# [EXERCISE PROMPT]
Below are records. Copy every line with "more" in it.

(Data items)
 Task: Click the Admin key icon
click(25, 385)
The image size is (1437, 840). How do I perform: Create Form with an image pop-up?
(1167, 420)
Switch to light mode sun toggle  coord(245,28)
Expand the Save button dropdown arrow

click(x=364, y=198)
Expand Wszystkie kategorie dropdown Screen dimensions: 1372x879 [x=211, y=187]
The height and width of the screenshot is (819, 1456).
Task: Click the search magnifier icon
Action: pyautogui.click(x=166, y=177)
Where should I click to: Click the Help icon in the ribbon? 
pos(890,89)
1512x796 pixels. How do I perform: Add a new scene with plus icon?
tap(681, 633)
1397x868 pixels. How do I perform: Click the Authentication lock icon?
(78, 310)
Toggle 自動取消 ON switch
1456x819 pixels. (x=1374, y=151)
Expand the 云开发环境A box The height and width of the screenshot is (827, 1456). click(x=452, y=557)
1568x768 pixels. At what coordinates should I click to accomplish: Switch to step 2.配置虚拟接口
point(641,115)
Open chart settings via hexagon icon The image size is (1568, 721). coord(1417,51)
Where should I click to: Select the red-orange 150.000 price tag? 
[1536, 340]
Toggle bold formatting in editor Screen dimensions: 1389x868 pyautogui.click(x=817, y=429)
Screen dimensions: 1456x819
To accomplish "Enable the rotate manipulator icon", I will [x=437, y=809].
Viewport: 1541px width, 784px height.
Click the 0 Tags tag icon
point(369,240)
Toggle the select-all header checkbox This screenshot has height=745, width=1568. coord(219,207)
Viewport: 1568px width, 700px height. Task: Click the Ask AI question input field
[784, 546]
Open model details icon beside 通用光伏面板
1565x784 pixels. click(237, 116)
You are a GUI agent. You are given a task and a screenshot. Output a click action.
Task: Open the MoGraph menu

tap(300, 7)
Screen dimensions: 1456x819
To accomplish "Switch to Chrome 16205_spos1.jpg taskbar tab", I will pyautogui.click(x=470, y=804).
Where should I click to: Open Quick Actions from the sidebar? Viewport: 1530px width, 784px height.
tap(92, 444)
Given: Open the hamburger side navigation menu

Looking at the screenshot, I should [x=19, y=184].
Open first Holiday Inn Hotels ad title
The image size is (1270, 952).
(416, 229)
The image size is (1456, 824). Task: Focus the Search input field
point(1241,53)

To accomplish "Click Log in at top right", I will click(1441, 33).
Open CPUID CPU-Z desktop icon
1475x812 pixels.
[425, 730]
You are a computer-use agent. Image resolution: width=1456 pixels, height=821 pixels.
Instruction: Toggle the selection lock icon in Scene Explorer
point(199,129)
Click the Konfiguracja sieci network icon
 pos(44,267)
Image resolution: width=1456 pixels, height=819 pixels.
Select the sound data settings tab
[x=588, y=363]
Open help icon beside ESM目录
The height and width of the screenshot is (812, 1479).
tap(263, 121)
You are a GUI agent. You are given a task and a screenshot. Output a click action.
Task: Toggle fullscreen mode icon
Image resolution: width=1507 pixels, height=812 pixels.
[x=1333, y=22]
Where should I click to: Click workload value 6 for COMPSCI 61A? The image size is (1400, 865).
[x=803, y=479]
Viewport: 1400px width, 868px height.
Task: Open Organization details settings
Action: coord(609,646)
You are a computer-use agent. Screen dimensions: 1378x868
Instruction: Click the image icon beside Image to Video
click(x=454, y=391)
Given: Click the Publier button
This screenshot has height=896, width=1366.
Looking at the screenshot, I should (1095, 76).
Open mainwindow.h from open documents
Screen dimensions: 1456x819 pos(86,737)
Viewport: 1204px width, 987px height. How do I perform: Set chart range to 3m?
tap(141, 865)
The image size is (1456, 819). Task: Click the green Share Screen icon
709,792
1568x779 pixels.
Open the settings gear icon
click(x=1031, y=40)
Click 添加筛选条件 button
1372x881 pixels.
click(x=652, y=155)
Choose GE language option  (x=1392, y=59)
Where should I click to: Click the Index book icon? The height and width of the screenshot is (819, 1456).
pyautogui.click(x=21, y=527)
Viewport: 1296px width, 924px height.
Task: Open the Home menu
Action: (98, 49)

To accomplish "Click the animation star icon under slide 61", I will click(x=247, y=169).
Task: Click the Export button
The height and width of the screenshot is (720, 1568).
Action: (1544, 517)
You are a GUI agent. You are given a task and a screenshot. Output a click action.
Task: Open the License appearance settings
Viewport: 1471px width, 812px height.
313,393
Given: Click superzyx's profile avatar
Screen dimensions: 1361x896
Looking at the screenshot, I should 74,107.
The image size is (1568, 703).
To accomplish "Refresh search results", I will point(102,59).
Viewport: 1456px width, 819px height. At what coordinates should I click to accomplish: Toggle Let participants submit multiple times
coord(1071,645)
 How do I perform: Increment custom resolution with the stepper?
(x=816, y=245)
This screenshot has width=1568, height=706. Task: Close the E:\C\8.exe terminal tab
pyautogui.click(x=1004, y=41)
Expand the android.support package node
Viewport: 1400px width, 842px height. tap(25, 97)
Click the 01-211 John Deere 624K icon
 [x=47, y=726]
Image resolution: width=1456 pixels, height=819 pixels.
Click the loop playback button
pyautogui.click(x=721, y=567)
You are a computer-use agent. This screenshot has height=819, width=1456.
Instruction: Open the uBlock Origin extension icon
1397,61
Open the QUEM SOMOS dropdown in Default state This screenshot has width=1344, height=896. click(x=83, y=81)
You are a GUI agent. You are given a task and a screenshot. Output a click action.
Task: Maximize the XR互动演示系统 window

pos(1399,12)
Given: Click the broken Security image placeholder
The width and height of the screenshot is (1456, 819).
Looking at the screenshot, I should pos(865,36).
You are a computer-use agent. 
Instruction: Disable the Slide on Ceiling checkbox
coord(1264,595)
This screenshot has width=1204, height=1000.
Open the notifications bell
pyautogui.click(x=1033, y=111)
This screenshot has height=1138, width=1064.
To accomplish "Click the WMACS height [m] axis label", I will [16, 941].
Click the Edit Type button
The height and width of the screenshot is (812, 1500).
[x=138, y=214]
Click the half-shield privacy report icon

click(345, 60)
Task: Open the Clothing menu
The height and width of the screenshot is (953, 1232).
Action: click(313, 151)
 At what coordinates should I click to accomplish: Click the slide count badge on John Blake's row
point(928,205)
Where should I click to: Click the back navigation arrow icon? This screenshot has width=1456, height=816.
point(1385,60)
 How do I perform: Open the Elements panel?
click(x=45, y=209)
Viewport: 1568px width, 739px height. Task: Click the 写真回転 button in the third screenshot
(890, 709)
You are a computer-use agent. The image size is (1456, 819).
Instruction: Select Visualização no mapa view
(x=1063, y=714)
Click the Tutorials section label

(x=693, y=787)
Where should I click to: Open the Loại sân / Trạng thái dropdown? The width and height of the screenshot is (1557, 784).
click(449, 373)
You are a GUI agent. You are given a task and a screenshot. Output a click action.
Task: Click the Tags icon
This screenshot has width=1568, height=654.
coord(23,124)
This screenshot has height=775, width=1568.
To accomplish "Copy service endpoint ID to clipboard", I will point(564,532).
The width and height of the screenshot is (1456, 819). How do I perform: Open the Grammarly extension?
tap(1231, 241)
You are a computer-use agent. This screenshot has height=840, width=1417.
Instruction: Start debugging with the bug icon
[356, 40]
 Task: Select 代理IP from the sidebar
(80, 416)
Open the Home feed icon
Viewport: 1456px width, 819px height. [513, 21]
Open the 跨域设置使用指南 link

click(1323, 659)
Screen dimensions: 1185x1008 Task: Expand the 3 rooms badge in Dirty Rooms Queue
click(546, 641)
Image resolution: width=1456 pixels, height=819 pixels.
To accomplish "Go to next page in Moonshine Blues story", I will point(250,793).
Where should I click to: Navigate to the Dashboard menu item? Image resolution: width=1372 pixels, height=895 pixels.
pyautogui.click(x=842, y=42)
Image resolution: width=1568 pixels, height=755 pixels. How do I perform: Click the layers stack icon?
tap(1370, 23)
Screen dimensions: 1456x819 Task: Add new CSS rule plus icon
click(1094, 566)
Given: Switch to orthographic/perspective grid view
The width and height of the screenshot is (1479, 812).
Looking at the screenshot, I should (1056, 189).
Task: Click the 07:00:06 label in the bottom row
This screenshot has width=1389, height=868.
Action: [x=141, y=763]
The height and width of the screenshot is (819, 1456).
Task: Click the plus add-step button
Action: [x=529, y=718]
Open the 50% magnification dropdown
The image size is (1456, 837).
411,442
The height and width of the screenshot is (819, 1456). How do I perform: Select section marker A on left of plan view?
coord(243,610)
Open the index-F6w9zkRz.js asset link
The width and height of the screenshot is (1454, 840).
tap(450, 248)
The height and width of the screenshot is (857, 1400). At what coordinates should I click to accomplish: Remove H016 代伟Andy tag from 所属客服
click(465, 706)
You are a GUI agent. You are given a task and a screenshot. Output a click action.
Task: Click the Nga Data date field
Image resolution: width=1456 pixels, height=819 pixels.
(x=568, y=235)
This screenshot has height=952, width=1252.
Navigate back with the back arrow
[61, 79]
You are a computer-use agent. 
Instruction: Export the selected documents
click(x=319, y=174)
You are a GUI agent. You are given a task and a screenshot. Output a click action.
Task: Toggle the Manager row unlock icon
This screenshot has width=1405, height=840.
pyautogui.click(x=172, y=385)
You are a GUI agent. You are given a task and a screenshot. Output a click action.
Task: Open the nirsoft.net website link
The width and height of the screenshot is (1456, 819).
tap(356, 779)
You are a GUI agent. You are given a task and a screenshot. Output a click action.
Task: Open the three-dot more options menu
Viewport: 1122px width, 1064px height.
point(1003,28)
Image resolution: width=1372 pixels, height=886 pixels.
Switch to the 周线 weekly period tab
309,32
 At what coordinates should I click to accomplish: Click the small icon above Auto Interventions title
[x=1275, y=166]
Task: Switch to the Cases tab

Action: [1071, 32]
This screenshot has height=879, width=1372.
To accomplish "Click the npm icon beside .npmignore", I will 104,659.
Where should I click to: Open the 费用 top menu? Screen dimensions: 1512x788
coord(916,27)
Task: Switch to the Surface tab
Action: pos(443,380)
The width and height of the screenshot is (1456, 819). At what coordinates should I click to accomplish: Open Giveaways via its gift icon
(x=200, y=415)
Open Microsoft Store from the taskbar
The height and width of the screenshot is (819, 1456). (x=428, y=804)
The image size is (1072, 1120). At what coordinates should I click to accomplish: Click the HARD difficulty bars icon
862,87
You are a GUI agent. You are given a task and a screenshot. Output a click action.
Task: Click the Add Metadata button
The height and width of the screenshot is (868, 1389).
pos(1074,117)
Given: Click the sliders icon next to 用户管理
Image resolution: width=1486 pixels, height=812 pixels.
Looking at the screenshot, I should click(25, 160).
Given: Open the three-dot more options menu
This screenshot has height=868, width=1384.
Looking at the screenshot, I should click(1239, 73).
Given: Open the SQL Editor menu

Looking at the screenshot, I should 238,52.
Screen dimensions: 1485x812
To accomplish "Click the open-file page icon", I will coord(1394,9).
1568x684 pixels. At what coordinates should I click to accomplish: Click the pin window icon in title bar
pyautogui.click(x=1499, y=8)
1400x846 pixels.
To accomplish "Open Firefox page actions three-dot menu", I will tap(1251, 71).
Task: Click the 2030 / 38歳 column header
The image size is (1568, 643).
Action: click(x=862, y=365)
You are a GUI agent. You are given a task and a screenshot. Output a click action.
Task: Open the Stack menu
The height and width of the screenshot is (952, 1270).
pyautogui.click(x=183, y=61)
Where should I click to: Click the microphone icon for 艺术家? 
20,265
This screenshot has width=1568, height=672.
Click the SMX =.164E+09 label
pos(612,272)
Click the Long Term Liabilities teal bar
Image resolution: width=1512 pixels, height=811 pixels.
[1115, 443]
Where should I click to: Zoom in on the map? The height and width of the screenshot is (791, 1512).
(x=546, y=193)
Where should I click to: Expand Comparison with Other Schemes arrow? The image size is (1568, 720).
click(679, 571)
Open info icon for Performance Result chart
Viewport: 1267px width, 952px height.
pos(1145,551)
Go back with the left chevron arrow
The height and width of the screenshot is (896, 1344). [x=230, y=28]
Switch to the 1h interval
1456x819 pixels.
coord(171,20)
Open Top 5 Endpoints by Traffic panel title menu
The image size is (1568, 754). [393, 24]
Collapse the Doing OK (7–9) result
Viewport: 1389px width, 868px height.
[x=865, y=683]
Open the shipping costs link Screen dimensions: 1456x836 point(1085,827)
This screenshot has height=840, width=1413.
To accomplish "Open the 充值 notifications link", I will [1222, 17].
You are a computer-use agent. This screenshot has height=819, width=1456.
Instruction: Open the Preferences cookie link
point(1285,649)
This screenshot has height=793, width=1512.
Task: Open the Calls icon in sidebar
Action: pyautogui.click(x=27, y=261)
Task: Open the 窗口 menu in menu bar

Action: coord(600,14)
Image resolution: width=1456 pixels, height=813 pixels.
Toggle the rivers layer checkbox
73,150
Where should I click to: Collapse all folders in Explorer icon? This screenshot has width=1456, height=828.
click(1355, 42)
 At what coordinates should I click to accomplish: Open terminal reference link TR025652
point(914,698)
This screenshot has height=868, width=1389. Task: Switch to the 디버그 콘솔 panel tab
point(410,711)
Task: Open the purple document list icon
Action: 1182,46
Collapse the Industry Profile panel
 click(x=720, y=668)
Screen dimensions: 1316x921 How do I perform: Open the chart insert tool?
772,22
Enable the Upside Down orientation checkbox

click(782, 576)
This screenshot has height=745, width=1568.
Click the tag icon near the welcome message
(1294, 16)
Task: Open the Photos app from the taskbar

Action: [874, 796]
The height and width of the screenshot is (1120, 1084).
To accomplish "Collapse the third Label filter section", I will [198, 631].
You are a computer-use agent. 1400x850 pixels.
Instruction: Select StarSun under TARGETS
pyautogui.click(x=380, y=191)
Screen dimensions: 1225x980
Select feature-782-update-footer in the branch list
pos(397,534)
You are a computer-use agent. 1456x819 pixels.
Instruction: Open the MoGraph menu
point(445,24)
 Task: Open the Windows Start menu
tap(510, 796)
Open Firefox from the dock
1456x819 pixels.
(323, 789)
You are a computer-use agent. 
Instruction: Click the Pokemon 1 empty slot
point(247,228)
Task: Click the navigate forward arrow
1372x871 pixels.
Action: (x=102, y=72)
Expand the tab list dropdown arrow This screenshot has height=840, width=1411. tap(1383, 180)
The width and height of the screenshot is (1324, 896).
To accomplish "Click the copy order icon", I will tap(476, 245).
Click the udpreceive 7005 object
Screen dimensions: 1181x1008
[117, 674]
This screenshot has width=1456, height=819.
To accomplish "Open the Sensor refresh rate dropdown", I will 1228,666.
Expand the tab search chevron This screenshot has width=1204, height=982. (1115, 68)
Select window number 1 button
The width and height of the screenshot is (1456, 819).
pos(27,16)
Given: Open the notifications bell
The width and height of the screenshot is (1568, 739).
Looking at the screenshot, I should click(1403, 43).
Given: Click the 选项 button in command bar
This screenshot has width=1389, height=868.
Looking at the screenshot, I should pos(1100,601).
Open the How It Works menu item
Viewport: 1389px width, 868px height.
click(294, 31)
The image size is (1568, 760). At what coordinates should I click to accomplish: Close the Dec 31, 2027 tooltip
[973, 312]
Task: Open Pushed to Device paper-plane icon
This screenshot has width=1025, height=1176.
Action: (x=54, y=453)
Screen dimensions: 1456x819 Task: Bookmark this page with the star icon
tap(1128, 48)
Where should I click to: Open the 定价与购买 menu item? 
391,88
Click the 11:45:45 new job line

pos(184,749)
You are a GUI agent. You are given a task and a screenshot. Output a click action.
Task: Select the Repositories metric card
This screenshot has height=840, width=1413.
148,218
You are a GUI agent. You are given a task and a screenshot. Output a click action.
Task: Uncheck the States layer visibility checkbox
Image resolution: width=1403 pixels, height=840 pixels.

# [RESULT OF THE TASK]
Task: Open the three-dot more options menu
Given: Open the three-dot more options menu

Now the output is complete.